_TASK PROMPT_. Reproduce the data below verbatim, from its first line up to and including the line that contains "Looking at the image, I should click on (111, 781).".

_RAW DATA_.
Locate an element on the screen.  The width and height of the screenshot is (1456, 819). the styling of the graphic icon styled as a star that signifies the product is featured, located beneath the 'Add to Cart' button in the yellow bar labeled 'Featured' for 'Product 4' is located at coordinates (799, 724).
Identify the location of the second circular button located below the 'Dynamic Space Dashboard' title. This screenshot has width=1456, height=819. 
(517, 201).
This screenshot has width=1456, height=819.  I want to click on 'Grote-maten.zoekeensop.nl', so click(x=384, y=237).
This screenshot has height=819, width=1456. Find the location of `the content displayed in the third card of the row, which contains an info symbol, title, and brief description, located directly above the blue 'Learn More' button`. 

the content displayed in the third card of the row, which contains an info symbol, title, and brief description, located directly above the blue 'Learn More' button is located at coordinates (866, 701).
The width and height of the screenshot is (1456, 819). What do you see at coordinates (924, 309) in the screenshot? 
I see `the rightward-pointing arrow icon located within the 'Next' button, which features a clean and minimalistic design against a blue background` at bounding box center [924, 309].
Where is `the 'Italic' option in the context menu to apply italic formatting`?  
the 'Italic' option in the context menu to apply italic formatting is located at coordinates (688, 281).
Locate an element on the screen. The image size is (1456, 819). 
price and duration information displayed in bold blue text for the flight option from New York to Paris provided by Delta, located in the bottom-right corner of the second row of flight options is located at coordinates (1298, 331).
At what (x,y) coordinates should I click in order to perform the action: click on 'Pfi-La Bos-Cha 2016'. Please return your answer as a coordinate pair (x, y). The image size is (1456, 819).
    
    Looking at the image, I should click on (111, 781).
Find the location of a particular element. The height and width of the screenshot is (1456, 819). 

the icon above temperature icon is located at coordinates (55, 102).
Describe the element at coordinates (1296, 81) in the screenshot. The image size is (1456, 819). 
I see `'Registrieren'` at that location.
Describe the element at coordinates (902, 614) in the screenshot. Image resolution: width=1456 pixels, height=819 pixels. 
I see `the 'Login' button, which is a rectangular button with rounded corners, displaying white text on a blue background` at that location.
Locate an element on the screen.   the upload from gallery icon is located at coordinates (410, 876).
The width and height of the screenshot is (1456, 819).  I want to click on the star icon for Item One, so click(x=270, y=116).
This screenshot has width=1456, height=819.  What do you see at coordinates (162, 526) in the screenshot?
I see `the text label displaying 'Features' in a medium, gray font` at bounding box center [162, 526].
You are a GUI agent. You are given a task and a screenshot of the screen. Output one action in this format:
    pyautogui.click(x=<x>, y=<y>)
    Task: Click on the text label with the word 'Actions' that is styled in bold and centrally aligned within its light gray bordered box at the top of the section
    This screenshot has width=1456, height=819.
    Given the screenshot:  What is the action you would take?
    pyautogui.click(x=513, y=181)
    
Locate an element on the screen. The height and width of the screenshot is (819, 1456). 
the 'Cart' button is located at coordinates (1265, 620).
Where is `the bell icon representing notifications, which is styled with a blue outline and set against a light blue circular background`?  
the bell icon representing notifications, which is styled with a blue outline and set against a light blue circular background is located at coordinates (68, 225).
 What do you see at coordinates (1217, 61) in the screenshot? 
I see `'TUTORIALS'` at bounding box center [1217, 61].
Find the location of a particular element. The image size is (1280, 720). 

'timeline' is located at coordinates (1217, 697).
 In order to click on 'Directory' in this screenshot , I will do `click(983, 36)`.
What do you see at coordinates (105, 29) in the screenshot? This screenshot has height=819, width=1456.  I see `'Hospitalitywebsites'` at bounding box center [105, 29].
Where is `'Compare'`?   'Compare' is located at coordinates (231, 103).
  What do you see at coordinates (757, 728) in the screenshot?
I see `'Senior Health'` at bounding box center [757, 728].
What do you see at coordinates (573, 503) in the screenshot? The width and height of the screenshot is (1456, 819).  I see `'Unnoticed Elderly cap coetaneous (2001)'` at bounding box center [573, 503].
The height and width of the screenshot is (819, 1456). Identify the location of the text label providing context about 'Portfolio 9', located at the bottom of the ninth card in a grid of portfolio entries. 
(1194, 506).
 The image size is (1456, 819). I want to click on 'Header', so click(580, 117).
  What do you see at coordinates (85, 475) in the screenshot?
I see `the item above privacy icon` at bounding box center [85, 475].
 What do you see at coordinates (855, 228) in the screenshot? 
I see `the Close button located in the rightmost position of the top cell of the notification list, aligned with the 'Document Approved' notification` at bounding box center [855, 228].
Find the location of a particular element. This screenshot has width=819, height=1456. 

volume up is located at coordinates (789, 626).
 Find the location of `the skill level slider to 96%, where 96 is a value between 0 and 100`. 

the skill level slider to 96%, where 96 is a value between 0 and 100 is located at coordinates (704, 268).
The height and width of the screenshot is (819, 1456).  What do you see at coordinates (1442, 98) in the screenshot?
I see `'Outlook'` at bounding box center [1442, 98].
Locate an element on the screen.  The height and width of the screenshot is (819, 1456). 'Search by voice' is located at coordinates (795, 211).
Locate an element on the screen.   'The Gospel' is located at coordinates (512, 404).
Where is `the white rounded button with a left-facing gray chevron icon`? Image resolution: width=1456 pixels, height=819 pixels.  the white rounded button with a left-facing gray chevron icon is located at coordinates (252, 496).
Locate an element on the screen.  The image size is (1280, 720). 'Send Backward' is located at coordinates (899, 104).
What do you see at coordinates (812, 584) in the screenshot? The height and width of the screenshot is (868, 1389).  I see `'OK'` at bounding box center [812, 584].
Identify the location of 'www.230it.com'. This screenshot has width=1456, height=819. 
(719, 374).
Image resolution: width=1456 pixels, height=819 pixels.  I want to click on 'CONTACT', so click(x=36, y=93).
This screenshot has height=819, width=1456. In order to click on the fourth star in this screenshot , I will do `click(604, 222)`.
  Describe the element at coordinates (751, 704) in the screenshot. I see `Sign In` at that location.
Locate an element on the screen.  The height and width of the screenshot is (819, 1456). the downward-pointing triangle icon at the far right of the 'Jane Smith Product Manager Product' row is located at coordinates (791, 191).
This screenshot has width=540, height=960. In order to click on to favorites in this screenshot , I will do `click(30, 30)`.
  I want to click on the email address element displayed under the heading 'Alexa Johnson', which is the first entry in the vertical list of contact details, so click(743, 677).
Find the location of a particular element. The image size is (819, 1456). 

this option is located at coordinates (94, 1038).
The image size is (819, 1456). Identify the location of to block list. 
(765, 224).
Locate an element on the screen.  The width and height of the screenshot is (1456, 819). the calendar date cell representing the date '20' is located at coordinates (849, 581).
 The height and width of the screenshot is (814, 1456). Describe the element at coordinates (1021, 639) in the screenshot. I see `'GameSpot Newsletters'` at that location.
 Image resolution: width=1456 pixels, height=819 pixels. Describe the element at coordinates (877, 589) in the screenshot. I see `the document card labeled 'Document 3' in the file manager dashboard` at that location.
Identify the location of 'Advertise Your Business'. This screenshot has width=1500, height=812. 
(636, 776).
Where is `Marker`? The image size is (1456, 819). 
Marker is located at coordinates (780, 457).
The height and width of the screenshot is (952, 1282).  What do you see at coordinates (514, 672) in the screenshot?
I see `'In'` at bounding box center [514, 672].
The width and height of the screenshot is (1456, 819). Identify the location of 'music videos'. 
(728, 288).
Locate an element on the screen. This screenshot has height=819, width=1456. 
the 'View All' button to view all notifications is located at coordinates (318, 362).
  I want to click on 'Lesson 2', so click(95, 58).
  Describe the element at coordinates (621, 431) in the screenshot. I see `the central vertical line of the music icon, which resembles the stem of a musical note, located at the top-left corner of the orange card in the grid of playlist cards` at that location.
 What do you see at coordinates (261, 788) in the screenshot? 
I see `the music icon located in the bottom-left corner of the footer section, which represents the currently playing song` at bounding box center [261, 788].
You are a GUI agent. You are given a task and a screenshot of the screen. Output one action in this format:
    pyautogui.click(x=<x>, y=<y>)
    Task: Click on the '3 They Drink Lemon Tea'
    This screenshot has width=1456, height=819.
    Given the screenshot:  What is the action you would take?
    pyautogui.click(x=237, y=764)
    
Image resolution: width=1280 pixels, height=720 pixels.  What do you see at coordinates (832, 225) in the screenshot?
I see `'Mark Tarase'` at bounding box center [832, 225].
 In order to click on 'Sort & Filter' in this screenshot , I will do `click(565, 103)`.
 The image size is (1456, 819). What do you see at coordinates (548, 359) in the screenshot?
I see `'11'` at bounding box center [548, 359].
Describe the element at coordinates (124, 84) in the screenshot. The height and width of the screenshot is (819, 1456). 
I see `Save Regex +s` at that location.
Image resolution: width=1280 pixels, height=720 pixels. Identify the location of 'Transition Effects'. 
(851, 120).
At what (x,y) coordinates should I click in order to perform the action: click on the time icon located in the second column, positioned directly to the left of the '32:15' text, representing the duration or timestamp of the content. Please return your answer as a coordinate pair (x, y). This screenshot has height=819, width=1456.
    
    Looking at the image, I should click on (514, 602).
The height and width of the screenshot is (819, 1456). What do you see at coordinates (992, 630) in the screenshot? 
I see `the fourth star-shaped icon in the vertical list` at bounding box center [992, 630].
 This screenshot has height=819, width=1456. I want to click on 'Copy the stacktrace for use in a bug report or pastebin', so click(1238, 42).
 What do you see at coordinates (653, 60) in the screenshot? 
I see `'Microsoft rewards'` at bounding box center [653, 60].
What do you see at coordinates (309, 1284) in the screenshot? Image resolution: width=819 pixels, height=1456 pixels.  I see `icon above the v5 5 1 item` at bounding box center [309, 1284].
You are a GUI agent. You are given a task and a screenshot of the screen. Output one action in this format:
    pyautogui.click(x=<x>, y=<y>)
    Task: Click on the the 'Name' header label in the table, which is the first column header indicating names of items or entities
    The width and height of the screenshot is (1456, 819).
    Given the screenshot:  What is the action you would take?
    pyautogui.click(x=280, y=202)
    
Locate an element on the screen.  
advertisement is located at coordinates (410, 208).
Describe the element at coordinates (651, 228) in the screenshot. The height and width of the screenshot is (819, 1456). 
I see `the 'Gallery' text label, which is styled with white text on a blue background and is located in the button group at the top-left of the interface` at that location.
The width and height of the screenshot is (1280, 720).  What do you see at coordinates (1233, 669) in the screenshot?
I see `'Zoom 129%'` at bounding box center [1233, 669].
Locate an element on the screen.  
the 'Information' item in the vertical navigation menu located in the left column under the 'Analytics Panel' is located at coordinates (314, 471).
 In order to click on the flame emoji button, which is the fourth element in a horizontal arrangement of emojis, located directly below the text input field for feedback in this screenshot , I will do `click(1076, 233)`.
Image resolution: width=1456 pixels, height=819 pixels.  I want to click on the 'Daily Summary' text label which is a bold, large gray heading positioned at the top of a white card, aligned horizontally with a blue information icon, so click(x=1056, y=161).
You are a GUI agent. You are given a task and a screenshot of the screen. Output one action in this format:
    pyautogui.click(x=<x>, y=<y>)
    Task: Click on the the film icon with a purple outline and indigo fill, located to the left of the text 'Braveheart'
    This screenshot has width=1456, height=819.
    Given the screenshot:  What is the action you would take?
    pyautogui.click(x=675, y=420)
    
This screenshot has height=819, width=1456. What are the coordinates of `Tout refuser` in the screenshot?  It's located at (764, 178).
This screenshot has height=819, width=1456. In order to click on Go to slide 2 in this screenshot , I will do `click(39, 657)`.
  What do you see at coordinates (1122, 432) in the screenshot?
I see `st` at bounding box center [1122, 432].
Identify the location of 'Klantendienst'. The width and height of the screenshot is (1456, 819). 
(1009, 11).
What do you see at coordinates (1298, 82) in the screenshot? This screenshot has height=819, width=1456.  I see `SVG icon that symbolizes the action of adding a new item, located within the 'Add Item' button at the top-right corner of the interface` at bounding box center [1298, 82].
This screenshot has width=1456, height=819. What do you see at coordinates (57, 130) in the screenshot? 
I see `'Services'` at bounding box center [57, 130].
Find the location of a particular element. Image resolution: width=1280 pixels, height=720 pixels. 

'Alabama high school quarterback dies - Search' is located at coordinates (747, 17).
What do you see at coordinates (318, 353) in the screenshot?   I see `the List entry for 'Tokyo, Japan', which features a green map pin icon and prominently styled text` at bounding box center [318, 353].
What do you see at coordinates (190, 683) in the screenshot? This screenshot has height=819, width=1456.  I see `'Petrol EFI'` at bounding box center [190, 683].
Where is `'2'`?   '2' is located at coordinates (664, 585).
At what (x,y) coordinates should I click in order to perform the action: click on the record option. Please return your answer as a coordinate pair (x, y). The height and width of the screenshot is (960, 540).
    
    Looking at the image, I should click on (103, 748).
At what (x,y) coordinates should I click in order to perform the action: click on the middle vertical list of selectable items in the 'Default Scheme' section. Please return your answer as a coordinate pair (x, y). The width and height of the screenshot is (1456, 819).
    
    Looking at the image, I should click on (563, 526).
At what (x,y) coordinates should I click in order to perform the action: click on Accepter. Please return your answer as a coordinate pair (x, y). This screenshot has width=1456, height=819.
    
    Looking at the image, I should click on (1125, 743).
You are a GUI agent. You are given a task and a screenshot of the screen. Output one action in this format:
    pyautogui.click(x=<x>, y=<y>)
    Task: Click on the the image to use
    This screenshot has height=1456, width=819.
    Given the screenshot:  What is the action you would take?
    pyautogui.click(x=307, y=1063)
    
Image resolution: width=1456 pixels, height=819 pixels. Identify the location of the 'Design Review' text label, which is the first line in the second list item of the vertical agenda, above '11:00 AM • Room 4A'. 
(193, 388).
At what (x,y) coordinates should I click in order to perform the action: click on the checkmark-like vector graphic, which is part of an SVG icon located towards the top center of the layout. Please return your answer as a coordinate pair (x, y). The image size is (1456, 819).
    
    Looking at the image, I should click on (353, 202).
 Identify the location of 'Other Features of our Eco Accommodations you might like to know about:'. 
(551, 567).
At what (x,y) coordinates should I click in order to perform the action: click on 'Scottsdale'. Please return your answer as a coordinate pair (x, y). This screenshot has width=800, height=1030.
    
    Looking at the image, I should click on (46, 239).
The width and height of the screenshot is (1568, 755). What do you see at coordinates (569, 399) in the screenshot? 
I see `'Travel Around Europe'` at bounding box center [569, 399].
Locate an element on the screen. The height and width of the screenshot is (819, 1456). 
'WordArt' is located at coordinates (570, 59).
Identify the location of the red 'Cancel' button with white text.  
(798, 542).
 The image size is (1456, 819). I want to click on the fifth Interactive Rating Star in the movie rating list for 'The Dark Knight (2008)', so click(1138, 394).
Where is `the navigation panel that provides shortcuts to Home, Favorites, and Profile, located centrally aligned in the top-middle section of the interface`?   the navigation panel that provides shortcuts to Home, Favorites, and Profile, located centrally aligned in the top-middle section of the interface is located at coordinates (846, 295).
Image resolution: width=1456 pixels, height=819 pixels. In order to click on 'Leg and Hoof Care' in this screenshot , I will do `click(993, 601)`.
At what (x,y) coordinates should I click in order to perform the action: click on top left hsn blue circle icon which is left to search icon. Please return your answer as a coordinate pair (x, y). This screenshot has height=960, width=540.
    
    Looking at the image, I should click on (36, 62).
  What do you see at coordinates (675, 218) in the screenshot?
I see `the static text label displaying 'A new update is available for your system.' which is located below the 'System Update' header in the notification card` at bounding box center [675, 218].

_REPLY TO THE EXERCISE_.
Locate an element on the screen.  The width and height of the screenshot is (1456, 819). the styling of the graphic icon styled as a star that signifies the product is featured, located beneath the 'Add to Cart' button in the yellow bar labeled 'Featured' for 'Product 4' is located at coordinates (799, 724).
Identify the location of the second circular button located below the 'Dynamic Space Dashboard' title. This screenshot has width=1456, height=819. 
(517, 201).
This screenshot has width=1456, height=819.  I want to click on 'Grote-maten.zoekeensop.nl', so click(x=384, y=237).
This screenshot has height=819, width=1456. Find the location of `the content displayed in the third card of the row, which contains an info symbol, title, and brief description, located directly above the blue 'Learn More' button`. 

the content displayed in the third card of the row, which contains an info symbol, title, and brief description, located directly above the blue 'Learn More' button is located at coordinates (866, 701).
The width and height of the screenshot is (1456, 819). What do you see at coordinates (924, 309) in the screenshot? 
I see `the rightward-pointing arrow icon located within the 'Next' button, which features a clean and minimalistic design against a blue background` at bounding box center [924, 309].
Where is `the 'Italic' option in the context menu to apply italic formatting`?  
the 'Italic' option in the context menu to apply italic formatting is located at coordinates (688, 281).
Locate an element on the screen. The image size is (1456, 819). 
price and duration information displayed in bold blue text for the flight option from New York to Paris provided by Delta, located in the bottom-right corner of the second row of flight options is located at coordinates (1298, 331).
At what (x,y) coordinates should I click in order to perform the action: click on 'Pfi-La Bos-Cha 2016'. Please return your answer as a coordinate pair (x, y). The image size is (1456, 819).
    
    Looking at the image, I should click on (111, 781).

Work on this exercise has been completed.